Un'intervista non è mai la trascrizione stenografica di domande e risposte. A maggior ragione non può esserlo con Enrico Rava (anche solo per motivi di spazio), ma abbiamo cercato di mantenere la spontaneità del discorsi e la forza, intatta e avvincente, della sua passione per il jazz. Che guarda spesso con gli occhi di quand'era ragazzo, come se non fosse parte anche lui, da tempo, di quel mondo di musicisti straordinari. L'abbiamo verificato di persona in questa intervista condotta a ridosso del suo ennesimo tour degli Stati Uniti (17-26 febbraio 2012).

All About Jazz: Ho iniziato a leggere il tuo ultimo libro, "Incontri con musicisti straordinari", e l'ho trovato così avvincente che l'ho letto tutto d'un fiato. Com'è nata l'idea?

Enrico Rava: L'idea è nata in casa Feltrinelli. Mi hanno chiamato proponendomi di scrivere un libro per la stessa collana che ha già pubblicato quelli di Wynton Marsalis ("Come il Jazz può cambiarti la vita) e di Paolo Fresu ("Musica Dentro") ed ho accettato. La cosa mi è sembrata divertente anche perché l'altro libro che avevo pubblicato per Minimum Fax, "Note Necessarie", nasceva da un'intervista con Alberto Riva che era stata trasformata in un'autobiografia ma non non l'avevo scritta io. Questo è invece scritto interamente da me e devo dire che mi sono divertito un sacco...

AAJ: Quanto tempo hai impiegato?

E.R.: Più o meno sette mesi, ovviamente non lavorando tutto il tempo... quando avevo delle serate libere mi ci dedicavo anche se le prime 150 pagine mi hanno appassionato e le ho scritte di getto.

AAJ: Le storie e gli aneddoti sono davvero piacevoli ma la cosa più interessante è forse il ritratto psicologico di tanti musicisti, che porta alla luce quegli aspetti personali che il pubblico non vede. Ce ne sono altri che non sono entrati nel libro?

E.R.: Ho tenuto assolutamente fuori la mia "vita privata," le mie storie, i miei amori... va però detto che questo libro è la punta di un iceberg perché gli ultimi trent'anni li ho molto sintetizzati altrimenti sarebbe venuto fuori un libro di mille pagine... forse per questo motivo ho in mente di scrivere ancora sulle mie vicende biografiche e ho sviluppato anche le trame di alcuni racconti... Mi piace molto scrivere e l'ho fatto parecchio in passato, tra cui articoli, prefazioni e persino una seconda di copertina per un libro di Julio Cortazar... diciamo che mi preparo per quando non ce la farò più a suonare...
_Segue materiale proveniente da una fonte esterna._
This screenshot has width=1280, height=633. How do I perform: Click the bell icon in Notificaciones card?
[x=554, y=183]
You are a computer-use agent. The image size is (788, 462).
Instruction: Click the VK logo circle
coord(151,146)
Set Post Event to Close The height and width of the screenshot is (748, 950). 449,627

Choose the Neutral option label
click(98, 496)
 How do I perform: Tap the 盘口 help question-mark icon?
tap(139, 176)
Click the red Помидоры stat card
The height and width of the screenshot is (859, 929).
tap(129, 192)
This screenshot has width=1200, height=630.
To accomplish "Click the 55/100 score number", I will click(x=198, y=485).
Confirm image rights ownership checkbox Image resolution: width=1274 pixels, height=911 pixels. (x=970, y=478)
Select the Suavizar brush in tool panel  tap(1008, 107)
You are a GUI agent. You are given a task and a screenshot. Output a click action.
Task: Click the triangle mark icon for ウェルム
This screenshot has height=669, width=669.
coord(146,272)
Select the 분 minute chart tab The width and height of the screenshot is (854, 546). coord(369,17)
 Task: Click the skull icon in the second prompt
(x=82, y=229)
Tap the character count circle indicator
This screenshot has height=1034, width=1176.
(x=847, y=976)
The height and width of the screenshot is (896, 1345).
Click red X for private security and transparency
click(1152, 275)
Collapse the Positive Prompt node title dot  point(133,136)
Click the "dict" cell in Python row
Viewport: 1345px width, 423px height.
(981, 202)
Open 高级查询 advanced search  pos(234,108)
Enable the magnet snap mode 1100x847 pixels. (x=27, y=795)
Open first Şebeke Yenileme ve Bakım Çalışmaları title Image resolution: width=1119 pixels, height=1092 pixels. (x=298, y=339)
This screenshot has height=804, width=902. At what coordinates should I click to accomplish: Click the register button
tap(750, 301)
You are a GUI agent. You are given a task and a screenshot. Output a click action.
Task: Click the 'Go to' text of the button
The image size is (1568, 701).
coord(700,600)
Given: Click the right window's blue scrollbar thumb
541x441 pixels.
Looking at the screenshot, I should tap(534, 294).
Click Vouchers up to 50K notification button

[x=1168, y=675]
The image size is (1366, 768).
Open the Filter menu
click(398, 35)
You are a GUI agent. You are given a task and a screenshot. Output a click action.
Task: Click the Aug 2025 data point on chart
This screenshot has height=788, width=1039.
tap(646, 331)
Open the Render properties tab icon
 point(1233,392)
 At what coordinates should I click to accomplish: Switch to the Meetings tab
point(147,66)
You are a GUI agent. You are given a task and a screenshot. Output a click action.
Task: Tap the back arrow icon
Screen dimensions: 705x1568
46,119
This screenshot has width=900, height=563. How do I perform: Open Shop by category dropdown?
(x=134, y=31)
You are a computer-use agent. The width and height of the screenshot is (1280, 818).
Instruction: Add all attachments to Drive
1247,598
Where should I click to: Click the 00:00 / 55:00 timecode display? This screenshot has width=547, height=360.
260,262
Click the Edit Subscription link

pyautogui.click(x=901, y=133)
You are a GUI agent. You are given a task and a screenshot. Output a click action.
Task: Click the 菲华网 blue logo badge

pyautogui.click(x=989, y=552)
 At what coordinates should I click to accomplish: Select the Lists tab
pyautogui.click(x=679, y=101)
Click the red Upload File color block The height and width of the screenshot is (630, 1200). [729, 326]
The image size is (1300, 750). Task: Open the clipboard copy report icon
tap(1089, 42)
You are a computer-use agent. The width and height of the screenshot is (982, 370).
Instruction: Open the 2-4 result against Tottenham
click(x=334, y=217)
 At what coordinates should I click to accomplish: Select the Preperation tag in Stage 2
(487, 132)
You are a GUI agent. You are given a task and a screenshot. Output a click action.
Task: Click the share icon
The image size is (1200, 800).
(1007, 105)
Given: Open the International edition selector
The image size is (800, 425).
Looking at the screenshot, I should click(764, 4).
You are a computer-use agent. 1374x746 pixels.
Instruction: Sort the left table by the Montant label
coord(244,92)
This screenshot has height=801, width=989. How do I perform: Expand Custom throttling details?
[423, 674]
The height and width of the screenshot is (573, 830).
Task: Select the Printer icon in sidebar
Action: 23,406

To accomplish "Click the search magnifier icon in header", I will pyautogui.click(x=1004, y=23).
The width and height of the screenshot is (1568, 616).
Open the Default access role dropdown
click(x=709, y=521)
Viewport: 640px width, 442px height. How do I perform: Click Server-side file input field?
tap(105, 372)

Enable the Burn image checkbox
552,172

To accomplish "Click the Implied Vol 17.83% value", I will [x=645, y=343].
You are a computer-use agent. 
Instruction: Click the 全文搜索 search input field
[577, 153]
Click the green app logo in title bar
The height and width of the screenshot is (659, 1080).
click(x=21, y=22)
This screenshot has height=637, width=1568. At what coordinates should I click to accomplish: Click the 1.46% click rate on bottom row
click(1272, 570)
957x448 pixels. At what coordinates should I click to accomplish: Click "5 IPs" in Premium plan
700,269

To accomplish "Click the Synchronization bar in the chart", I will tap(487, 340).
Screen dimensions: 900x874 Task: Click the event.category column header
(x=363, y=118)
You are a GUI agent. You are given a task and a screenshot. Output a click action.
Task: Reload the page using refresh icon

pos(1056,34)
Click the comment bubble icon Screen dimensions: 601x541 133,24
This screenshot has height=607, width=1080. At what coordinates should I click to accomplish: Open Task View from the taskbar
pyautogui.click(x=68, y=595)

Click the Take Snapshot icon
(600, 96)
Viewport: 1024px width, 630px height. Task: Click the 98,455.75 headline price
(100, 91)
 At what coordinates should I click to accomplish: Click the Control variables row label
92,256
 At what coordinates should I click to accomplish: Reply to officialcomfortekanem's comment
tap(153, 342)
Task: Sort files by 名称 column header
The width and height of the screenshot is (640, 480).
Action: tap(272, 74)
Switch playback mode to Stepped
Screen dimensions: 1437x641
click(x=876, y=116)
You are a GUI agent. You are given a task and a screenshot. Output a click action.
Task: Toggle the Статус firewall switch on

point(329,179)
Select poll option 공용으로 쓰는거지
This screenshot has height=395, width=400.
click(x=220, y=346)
AAJ: All'inizio del libro scrivi che il musicista non è un mestiere per vecchi. È insolito affrontare così di petto la questione dell'età perché di regola è una cosa che la gente nasconde...

E.R.: Può nasconderlo finchè vuole ma si vede lo stesso... e chi si maschera non fa che peggiorare. Penso a quelle donne rifatte che sarebbero delle bellissime anziane e invece diventano orrende. Io avevo una zia che è vissuta fino a 97 anni ed era splendida, una bella signora della sua età. Adesso anche gli uomini si tingono i capelli, anche un sacco di musicisti, il più delle volte con risultati penosi... purtroppo è un periodo in cui conta molto apparire...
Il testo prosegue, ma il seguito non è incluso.